Work is also affected. The share of households missing work due to heat rose from 18 per cent to nearly 28 per cent. And the proportion of people reporting deterioration in their mental state such as mood changes, psychological distress doubled, from 15 per cent to 30 per cent.
“Urban heat is reshaping everyday life,” the report stated, “influencing how much heat people feel, how they cope, and the toll it takes on their health and productivity.”
The researchers argue that India’s existing Heat Action Plans (HAPs), while useful, are limited by a lack of granular, context-specific data needed to protect the most vulnerable. What is needed instead, they said, are micro-level HAPs anchored at the ward level and extending down to settlement-scale “hot pockets” or the precise concentrations of heat stress.
The study also recommends establishing systems to routinely capture citizens’ lived experiences of heat, not just meteorological data, so that planning reflects how heat is actually felt and managed on the ground, rather than what satellites and weather stations record from above.
However, the report cautions that data alone will not cool cities. The physical fabric of Delhi must also change.
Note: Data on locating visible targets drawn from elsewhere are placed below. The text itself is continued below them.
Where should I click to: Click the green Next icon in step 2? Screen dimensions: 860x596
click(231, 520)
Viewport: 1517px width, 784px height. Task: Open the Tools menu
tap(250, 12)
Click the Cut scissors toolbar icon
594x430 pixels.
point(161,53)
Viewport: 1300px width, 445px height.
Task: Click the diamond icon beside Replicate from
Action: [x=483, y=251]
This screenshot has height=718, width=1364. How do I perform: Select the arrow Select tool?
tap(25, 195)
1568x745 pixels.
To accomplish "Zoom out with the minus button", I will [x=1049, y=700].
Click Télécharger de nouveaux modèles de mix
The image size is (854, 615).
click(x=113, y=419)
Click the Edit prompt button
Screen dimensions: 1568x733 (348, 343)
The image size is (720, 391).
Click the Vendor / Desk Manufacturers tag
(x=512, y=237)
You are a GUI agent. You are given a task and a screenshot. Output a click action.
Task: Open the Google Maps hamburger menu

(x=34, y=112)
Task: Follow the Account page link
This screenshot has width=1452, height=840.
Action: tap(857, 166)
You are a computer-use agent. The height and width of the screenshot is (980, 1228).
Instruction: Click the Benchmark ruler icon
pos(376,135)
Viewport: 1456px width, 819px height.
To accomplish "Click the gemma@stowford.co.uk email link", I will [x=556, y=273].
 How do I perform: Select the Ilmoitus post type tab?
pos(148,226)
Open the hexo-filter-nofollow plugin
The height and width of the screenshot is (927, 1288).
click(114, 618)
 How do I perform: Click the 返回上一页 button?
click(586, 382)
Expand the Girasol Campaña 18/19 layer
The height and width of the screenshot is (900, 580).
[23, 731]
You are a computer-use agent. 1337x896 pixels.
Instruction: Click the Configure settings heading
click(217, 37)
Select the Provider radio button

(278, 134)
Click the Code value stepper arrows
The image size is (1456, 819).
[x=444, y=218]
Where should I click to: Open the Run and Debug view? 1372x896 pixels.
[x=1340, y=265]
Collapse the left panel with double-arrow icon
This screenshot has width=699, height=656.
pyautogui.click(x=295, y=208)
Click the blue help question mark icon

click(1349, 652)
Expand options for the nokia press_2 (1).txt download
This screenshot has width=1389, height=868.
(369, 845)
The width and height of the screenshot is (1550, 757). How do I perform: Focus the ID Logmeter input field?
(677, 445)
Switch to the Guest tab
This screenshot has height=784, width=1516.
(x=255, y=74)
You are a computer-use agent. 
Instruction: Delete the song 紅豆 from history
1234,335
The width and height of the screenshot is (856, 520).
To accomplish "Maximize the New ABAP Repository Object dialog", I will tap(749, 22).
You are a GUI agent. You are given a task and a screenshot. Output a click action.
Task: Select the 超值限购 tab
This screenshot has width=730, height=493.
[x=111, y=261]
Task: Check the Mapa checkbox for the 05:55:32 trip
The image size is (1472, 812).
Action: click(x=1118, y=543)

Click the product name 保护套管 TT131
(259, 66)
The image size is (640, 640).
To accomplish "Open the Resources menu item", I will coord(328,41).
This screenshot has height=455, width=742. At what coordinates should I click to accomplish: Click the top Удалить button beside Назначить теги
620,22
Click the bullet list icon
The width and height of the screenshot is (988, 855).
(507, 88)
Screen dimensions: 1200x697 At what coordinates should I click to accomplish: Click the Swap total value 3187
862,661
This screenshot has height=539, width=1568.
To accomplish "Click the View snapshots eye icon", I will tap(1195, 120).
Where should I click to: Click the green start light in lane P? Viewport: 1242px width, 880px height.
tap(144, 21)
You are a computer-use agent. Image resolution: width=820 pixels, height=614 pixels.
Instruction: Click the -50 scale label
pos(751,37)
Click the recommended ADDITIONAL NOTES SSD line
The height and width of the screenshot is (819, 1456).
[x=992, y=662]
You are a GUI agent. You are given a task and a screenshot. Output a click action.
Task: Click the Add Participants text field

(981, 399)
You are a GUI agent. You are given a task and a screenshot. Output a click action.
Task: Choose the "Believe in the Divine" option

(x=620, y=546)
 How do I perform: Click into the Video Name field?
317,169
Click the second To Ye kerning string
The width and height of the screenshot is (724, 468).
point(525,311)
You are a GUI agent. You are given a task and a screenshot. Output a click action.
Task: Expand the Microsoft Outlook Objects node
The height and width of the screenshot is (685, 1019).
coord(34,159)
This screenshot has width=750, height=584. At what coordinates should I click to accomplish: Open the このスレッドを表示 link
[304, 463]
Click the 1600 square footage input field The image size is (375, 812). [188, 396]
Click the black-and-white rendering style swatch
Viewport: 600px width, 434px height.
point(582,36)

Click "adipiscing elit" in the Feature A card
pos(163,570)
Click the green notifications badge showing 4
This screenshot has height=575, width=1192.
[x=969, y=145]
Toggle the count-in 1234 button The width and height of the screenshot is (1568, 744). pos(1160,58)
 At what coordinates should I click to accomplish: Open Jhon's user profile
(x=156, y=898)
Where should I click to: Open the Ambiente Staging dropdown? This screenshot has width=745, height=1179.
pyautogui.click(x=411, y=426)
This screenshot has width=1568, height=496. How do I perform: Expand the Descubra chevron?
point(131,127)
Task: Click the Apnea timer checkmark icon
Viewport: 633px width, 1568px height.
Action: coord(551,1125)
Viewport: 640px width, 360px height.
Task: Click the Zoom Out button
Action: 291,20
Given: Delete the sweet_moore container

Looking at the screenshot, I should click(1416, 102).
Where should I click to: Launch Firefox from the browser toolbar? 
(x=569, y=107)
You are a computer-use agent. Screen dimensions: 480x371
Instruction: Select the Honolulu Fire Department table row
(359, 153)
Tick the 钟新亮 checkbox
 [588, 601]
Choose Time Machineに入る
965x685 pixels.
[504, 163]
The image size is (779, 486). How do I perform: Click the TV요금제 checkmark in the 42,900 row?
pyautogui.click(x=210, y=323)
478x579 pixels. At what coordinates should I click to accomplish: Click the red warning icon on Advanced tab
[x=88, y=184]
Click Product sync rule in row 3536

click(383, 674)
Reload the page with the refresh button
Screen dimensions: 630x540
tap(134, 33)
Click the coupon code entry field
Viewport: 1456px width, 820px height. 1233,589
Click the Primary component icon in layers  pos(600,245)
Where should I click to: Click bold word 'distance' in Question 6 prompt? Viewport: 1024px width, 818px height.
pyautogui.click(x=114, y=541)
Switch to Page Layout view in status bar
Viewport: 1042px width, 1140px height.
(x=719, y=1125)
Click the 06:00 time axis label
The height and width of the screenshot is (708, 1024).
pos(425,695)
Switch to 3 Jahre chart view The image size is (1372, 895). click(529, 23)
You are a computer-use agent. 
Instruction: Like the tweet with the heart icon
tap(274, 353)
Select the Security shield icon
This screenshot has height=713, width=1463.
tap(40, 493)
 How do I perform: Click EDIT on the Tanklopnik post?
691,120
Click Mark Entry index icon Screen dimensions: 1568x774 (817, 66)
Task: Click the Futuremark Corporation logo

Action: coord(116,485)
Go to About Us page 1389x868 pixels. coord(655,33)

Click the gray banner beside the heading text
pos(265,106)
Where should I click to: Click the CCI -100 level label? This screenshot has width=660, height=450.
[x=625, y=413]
Given that vegetation’s cooling effect outweighs the heating impact of built-up areas, the researchers argue that tree cover should be treated as essential urban infrastructure alongside roads, drainage and power lines.
Strategically increasing green cover, the researchers argued, can offset the thermal impact of density even in the city’s most crowded neighbourhoods, and was critical to reversing Delhi’s intensifying urban heat island effect.